It's just that it feels like we're putting a lipstick on a pig trying to fix the existing one is all 😅

That's the same strategy we used with all sorts of new generators, we never deleted or modified the old ones, and instead we've added new ones. (SOLID can be append-only, too.)

zvirja · 2017-11-30T22:48:10Z

The more I think about this PR and review the stuff, the more internal pain I start to feel 😅

My initial intent was to fix the current generator issues, without changing the observable behavior. I assumed that our clients will not notice any difference after the change, while internally we win performance. In fact, the public API wasn't changed, none of the test failed - I simply adjusted the implementation detail, which is safe to do even in bug fix releases.
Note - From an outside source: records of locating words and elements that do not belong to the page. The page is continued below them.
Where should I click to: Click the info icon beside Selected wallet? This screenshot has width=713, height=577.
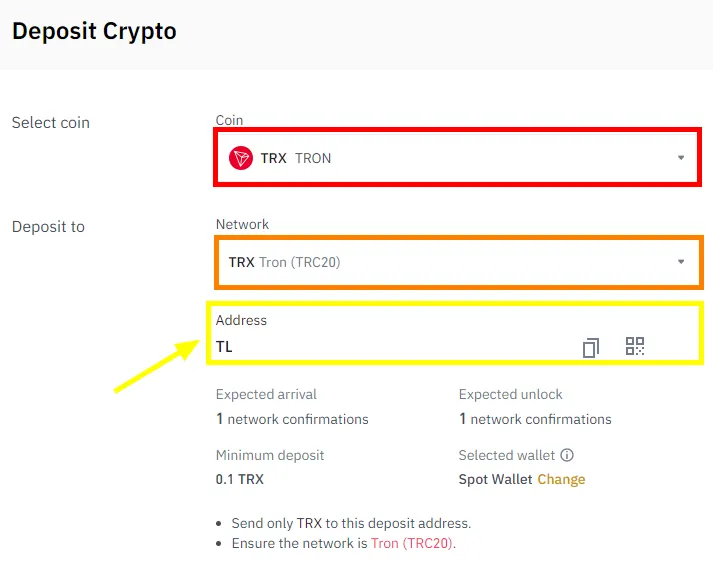click(567, 455)
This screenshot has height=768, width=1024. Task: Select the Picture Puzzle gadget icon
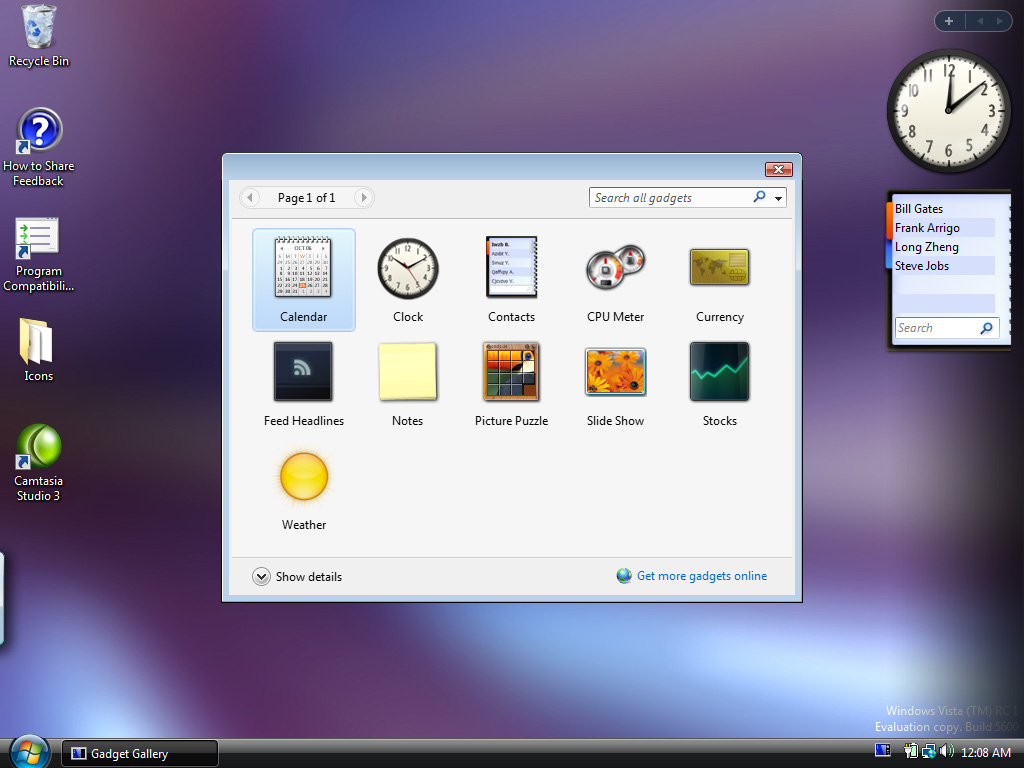point(511,371)
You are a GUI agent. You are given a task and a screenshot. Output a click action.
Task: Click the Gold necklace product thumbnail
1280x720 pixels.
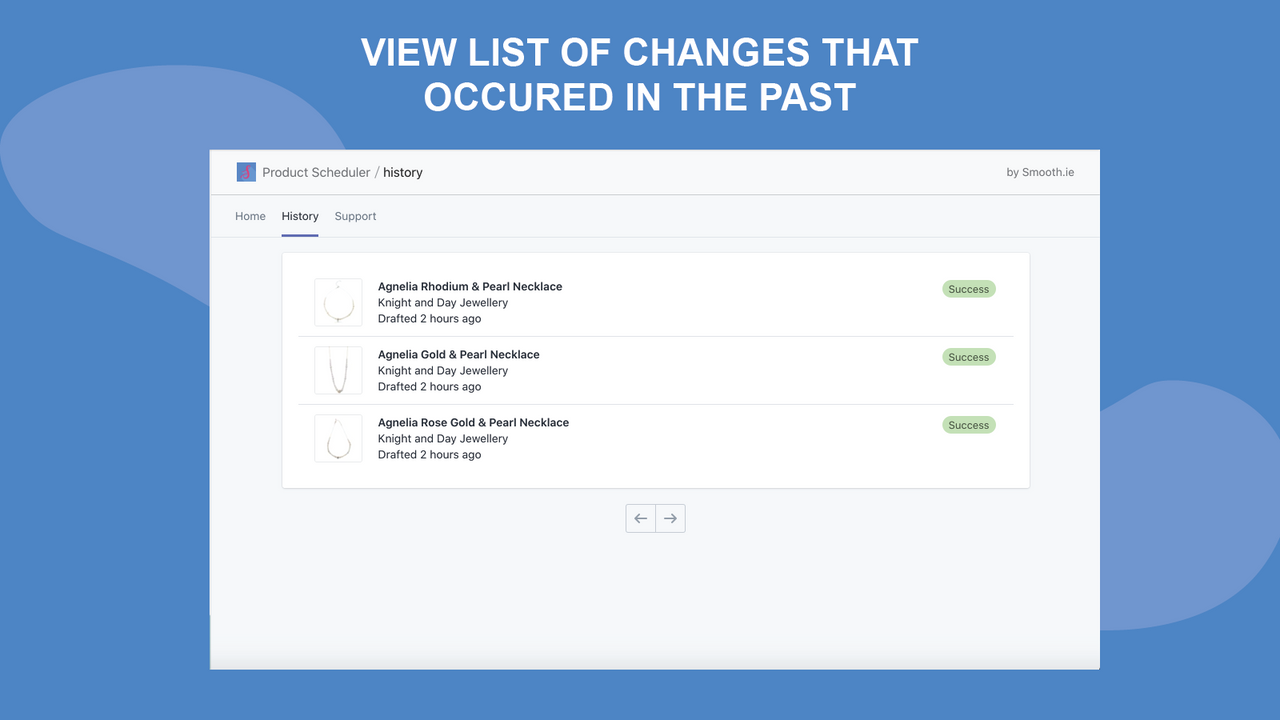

Previously, you mentioned and now I that clearly see, that current implementation is.. not the best one. I also don't like the idea that RandomNumericSequenceGenerator has too much responsibilities both in implementation and usage. Because of that class contract is very fuzzy. For instance, if you request sbyte elements, you'll quickly start to see negative numbers due to overflow. As for the int type you would probably never get the negative numbers. This builder blows my mind each time I see it, because it pretends that it offers full cycle, however that will be only if you request "types" large enough to hold those values. I also don't see any reason in that contract when we offer the full cycle for sporadic member value requests. And so on 😧😟😢

I was fine to keep that architecture as-is and simply change the implementation. However, if you decline that idea and the only option is to add a new builder, that's another story. I don't want to add a shiny new builder which will be poisoned by the bad architecture from the beginning. We'll need to keep it in our code for a few major versions even if we have a good replacement. In that light, I'd vote to close this PR (keeping the implementation in branch to re-use it later) and do nothing for now. Later we'll design the better architecture (as you initially suggested) where we'll fix all the drawbacks and split responsibilities, so this issue will be automatically fixed. We can develop that in minor updates, as that will not lead to the breaking changes.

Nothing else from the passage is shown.